[Records drawn from a dataset]
+ + +

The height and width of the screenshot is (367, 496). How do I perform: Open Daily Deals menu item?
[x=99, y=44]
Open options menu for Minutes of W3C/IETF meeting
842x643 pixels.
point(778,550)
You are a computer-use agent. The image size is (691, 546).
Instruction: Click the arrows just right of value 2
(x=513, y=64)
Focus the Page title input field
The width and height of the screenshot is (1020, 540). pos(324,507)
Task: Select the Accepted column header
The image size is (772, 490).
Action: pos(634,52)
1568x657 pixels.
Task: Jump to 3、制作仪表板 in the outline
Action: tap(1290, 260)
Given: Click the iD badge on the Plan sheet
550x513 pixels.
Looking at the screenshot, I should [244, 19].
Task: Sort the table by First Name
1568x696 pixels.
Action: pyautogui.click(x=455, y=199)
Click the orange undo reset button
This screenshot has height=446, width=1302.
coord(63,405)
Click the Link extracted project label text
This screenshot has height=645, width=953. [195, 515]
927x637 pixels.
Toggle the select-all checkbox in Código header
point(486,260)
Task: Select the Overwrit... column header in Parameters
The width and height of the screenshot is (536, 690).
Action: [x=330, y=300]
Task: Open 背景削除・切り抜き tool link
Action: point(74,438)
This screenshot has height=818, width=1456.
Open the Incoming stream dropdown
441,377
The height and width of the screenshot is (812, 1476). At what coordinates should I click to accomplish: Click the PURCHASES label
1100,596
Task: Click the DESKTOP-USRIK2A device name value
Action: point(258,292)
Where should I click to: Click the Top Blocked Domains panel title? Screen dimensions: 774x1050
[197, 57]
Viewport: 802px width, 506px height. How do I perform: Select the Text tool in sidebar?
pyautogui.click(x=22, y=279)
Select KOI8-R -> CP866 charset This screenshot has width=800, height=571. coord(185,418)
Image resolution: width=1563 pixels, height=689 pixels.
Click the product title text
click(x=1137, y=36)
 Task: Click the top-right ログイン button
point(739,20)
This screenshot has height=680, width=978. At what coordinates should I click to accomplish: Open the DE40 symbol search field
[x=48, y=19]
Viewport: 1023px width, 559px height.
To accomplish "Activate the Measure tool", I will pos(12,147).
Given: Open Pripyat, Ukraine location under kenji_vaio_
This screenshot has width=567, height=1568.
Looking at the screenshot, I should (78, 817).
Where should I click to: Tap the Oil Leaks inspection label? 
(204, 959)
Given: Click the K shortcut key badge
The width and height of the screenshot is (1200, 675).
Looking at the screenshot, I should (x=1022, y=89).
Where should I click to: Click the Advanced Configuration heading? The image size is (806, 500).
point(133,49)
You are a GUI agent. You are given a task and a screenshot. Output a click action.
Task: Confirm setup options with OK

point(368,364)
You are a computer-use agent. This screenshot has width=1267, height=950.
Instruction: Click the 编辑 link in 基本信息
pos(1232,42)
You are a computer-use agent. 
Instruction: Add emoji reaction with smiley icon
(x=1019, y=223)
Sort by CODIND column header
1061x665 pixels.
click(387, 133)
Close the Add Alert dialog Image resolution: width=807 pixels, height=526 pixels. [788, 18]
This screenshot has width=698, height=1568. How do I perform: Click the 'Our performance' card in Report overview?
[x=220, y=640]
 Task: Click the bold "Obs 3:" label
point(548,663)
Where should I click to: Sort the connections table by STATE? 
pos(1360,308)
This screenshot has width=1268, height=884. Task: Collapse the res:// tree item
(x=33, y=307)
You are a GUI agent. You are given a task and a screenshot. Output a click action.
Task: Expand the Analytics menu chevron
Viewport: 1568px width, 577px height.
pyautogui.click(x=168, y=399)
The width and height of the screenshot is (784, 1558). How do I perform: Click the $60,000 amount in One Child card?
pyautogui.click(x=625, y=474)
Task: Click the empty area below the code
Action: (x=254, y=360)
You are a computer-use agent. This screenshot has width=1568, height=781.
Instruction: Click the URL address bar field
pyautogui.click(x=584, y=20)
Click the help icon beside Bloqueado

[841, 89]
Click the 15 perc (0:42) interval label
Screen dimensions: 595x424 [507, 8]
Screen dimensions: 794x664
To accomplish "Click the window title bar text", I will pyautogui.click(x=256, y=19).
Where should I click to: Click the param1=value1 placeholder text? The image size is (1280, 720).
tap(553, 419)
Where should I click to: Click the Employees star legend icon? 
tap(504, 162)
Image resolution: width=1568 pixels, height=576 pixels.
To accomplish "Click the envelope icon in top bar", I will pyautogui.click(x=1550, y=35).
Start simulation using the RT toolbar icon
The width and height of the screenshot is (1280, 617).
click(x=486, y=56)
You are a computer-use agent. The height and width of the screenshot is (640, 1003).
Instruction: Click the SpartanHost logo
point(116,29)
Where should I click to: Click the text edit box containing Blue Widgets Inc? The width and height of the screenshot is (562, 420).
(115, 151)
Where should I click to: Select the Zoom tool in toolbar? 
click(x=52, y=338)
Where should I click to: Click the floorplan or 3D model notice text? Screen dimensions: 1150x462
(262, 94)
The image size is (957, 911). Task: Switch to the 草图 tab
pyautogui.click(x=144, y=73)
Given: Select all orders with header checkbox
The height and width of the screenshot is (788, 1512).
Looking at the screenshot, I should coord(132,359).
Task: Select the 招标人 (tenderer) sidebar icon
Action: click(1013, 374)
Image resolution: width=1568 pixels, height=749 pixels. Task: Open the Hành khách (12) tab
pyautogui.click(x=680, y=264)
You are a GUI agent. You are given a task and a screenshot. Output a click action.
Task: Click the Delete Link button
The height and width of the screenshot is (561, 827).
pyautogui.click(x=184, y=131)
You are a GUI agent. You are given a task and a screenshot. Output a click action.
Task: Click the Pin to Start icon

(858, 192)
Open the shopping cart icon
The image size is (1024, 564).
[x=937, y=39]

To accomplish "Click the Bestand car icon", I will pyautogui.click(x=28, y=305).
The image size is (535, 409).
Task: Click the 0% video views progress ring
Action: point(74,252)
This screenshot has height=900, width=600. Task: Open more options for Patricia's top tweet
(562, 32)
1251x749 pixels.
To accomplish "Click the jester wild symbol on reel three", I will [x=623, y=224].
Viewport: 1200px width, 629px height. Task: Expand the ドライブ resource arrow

+ + +

WHAT YOU HAVE TO DO:
List every line above that holds the word "computer".

RESPONSE TO THIS EXERCISE:
You are a computer-use agent. The image size is (691, 546).
You are a computer-use agent. This screenshot has width=1267, height=950.
You are a computer-use agent. 
You are a computer-use agent. This screenshot has width=1568, height=781.
You are a computer-use agent. The height and width of the screenshot is (640, 1003).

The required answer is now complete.